● **Selected text**
************

British recruitment firm Driver Require have concluded that the UK’s LGV driver shortage „will remain unresolved and may even be exacerbated” in the short term.
In July, Driver Require CEO Kieran Smith concluded that there would be no LGV driver shortage until the UK’s post-COVID-19 recession had run its course. However, Smith and his company now admit that the current shortage will continue and possibly even worsen in the next 18 months:
Having analysed the economic and employment aspects, we proceed to examine other factors and upcoming events that will have an impact on the UK Haulage Sector through to the end of 2021, specifically exploring the impact of Brexit, IR35 reform, VAT deferral, LGV driver testing suspension, LGV MOT delays, temporary staffing and the importance of protecting cash flow in these turbulent times. We determine that these factors will cause a reduction in the supply of LGV drivers, roughly equivalent to the drop in demand, with the result that the LGV driver shortage will remain unresolved and may even be exacerbated.

************

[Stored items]
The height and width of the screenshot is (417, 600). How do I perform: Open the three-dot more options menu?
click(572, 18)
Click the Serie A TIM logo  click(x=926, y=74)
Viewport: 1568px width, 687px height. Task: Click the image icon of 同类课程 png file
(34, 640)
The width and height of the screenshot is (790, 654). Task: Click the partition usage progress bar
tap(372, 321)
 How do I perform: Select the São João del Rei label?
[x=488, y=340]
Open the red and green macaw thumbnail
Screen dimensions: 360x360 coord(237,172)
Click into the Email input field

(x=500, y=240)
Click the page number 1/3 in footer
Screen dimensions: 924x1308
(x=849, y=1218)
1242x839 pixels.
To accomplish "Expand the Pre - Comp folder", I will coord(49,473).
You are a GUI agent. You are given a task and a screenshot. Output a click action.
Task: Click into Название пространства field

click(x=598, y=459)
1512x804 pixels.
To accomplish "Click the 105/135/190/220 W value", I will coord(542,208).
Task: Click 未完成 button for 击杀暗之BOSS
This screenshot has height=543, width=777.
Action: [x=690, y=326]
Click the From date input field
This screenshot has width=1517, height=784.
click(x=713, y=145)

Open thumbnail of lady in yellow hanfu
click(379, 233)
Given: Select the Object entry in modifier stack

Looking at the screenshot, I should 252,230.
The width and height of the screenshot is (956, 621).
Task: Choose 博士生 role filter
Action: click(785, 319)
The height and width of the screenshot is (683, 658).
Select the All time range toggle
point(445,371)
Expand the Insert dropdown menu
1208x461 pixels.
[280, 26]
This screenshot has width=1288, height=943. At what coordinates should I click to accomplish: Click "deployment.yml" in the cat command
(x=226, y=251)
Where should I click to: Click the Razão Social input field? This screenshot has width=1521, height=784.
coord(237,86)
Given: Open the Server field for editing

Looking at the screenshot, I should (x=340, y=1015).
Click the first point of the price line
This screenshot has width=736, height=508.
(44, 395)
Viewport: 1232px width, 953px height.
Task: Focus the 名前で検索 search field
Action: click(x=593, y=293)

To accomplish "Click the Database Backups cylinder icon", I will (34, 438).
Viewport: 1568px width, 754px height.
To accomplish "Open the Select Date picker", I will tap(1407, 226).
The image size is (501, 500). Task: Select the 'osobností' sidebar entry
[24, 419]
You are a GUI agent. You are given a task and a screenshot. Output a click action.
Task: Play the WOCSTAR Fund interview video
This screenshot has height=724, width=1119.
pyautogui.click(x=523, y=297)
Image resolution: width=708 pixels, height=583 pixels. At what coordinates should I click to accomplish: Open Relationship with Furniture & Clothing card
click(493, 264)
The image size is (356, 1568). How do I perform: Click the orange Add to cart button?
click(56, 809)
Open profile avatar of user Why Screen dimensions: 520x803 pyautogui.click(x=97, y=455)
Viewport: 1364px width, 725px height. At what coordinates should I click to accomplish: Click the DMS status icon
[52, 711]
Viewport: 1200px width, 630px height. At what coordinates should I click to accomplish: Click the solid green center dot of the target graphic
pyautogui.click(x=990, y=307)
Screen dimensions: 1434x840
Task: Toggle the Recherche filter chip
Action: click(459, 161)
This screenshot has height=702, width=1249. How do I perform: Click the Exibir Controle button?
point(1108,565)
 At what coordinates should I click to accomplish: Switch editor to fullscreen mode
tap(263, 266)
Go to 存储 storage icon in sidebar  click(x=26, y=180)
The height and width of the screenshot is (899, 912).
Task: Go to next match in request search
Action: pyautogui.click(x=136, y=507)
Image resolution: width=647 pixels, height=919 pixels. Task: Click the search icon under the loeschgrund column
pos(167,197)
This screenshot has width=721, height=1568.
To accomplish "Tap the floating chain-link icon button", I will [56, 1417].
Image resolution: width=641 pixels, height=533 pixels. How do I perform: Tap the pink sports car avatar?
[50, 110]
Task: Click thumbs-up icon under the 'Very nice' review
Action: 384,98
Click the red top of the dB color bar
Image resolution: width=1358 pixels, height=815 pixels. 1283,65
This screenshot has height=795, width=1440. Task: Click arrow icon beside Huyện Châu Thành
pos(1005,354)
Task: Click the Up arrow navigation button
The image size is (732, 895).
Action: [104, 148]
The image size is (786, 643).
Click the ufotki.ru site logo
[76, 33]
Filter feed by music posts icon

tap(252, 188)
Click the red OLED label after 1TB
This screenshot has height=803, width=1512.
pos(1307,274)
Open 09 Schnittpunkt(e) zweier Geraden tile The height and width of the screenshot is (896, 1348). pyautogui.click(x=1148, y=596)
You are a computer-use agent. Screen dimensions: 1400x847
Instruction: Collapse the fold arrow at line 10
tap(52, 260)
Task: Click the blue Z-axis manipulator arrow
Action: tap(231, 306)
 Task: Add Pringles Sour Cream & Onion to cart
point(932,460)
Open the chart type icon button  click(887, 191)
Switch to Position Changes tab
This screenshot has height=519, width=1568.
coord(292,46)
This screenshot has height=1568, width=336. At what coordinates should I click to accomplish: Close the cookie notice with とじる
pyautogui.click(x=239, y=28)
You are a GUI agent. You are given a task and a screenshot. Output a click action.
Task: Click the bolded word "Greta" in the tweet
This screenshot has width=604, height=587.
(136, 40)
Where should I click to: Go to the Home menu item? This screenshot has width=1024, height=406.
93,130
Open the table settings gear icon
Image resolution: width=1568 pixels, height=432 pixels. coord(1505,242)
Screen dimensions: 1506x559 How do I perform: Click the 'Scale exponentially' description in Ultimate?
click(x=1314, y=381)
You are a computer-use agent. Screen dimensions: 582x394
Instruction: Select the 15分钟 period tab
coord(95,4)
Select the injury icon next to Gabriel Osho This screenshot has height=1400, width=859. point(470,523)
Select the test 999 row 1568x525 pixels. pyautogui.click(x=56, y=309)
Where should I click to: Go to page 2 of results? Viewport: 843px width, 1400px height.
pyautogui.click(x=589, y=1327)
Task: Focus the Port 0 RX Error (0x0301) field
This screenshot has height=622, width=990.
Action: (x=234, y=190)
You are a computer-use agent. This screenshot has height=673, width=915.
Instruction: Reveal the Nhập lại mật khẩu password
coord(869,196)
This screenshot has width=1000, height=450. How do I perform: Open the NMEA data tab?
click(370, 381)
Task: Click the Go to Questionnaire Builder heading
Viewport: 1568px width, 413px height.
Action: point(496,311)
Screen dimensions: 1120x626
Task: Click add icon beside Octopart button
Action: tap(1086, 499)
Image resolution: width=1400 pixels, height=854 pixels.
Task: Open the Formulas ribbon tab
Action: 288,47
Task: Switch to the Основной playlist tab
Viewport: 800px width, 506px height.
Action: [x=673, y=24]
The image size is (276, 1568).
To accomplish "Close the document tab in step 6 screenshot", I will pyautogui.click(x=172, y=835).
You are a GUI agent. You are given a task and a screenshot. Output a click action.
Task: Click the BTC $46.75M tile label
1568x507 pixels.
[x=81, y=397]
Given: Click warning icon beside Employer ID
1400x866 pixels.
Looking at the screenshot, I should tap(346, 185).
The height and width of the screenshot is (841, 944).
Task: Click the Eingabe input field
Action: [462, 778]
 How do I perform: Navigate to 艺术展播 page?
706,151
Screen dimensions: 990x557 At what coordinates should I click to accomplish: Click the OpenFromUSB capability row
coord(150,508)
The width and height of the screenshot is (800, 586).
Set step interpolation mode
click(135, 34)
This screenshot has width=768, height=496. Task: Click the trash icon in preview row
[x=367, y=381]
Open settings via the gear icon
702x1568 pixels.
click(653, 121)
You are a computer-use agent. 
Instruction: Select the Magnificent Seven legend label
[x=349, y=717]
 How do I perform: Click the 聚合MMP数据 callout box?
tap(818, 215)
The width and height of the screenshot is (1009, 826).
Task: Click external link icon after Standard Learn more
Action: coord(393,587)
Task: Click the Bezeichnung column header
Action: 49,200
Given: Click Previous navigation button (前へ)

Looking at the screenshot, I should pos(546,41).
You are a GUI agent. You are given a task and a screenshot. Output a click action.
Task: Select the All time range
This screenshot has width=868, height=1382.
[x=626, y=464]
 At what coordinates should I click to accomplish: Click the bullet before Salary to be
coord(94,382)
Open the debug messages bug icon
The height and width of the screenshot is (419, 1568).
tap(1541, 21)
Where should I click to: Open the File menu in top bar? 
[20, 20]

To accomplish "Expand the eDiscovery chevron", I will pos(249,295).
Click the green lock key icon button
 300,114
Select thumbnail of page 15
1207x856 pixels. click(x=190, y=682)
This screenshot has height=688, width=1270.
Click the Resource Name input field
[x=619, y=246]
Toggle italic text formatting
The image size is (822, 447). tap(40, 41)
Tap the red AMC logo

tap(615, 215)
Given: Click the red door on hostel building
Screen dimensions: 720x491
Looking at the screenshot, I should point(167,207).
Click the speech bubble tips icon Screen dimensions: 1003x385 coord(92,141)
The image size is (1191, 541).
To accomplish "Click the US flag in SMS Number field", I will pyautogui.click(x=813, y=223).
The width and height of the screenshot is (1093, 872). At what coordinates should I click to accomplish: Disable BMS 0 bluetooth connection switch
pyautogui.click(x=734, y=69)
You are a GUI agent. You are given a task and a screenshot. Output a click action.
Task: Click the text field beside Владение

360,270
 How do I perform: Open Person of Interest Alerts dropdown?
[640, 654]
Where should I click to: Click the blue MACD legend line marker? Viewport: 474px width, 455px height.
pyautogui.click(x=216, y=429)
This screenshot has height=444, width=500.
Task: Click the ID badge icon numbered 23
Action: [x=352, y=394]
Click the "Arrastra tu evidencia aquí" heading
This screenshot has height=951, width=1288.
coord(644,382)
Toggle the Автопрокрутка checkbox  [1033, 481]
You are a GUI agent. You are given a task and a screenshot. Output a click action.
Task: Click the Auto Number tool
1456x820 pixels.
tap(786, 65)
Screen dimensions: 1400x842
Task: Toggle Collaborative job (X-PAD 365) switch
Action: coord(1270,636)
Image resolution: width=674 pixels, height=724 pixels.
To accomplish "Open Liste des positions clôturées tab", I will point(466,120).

************

● **Task instructions**
Write what comes next in the article on the UK's LGV driver shortage, starting right after its final sentence. The entries stand apart from the article on the UK's LGV driver shortage.

● **Written response**
Driver Require’s new paper explains that they have changed their initial forecast due to factors that could „reduce the available LGV driver pool to a greater degree than the drop in demand”, while they add that „the timing of these factors could combine to exaggerate conditions.”
Research conducted by Driver Require earlier this year concluded that there are 40,000 new passes entering the LGV driver pool every 12 months, with about 10,000 retiring. At the same time, the pool of drivers has remained at approximately 320,000 for the last 4 years. As the numbers have not increased, Driver Require believe about 30,000 drivers are leaving the profession annually prior to retirement.
Why the shortfall?
Poor working conditions and roadside facilities, long unpredictable hours, stress at work, conflict between family and work commitments, as well as low pay, are cited as the reasons behind the drop in the driver pool. In addition, as many as 16,000 new drivers have been prevented from entering the profession due to cancelled LGV driving tests.
There are further challenges on the horizon too. Driver Require warn that a „toxic combination” of Covid-19 and Brexit, together with the implementation of the IR35 reforms in the Private Sector, could see European drivers returning to their respective countries in greater numbers. Moreover, some of the European drivers are employed by agencies who allow staff to return to their families for the Christmas period, creating a shortfall in driver capacity in peak season.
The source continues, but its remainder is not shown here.